In addition to the basic capabilities of large computers to rapidly collect, assemble, process, and spit out enormous quantities of information about us without proper protection embodied in the software running the data base programs, the Commission was also concerned about the added dimension provided by computer networking. As I have noted in previous chapters, when we connect our computers to each other, via telecommunications networks, we do all sorts of things that are difficult to do with single computers. One of these things is swapping information about other people. We can have what is known as a virtual data base.

A virtual data base is one in which the individual records constituting the file on, say, an individual need not be stored in the same place; they don't have to be stuffed into the same manilla folder in a file cabinet. They dont't have to be recorded on the magnetic disk or tape files of a single computer. One piece of information about you can be on a computer in Peoria, another in Poughkeepsie, another in Seattle, another in San Francisco, and all of them can be retrieved by a computer in Los Angeles. To the operator of the computer in Los Angeles, the information may appear to originate from Los Angeles, when in fact none of it does. It is all telecommunicated to the Los Angeles computer from these other places.

Aside from the "gee whiz" technological aspects of this digital legerdemain there are the human aspects: different kinds of errors may have been introduced into the fragments of the information concerning you which was entered at any one of those other locations. Clerical errors may have occurred, resulting in subtle changes which, when combined with other subtle changes, can alter the nature of the information about you which appears at the Los Angeles computer.
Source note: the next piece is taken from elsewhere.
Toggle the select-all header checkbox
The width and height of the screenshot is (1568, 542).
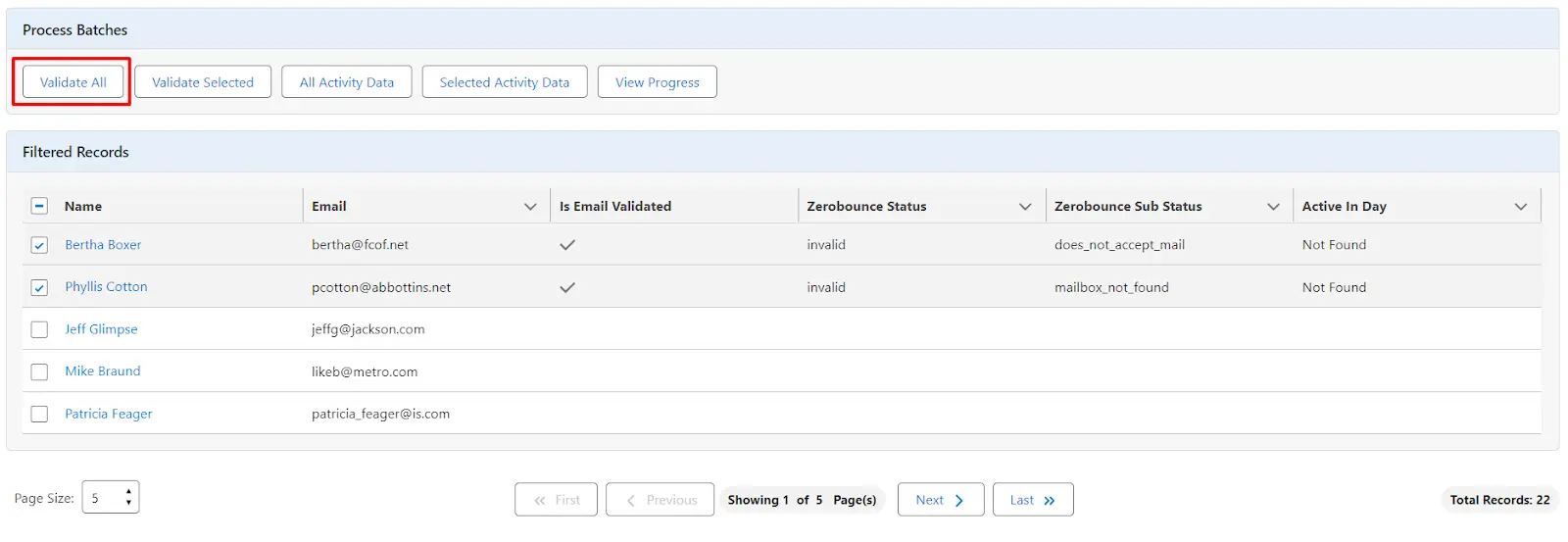pos(39,206)
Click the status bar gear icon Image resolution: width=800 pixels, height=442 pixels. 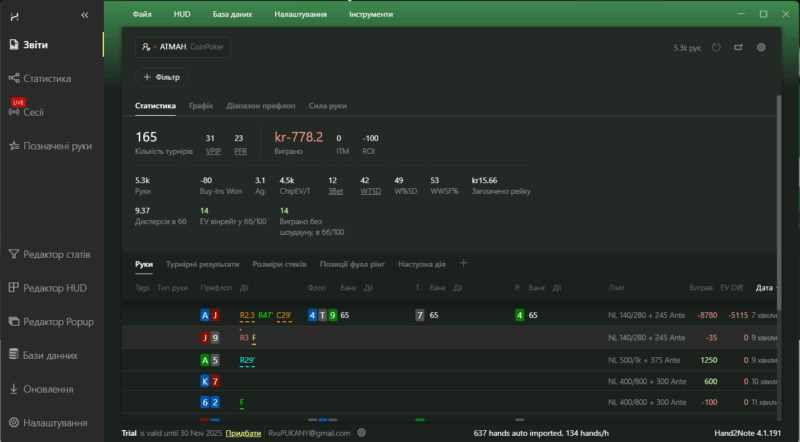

So what, you say? There is absolutely no reason why the fragments of information about you from all of these files scattered around the countryside could not be collected from file drawers by clerks and mailed to the location in Los Angeles. The net effect could well be the same. True. But here's where the computer changes things. The difference is that it takes longer and is undoubtedly more expensive to transfer information by the manual technique. As a consequence, most organizations using manual record-keeping techniques simply don't go to the trouble of collecting information from a number of different files concerning a single individual.

Thus, in the past, your privacy has often been protected not by any particular desire on the part of a compant or a government agency to protect it, but by the inefficiency of the system. It has simply been too complicated a task to assemble all these bits and pieces about a small number of individuals, even those whose activities may have been of exceptional importance. With interconnected data bases, however, this process is vastly easier. Hence it is more attractive to the data base empire builders among us. As personal computers find their way to government offices and other places with easy access to data bases containig personal information more people will have that access. The temptation to spy on an individual grows with the ease of performing that surveillance.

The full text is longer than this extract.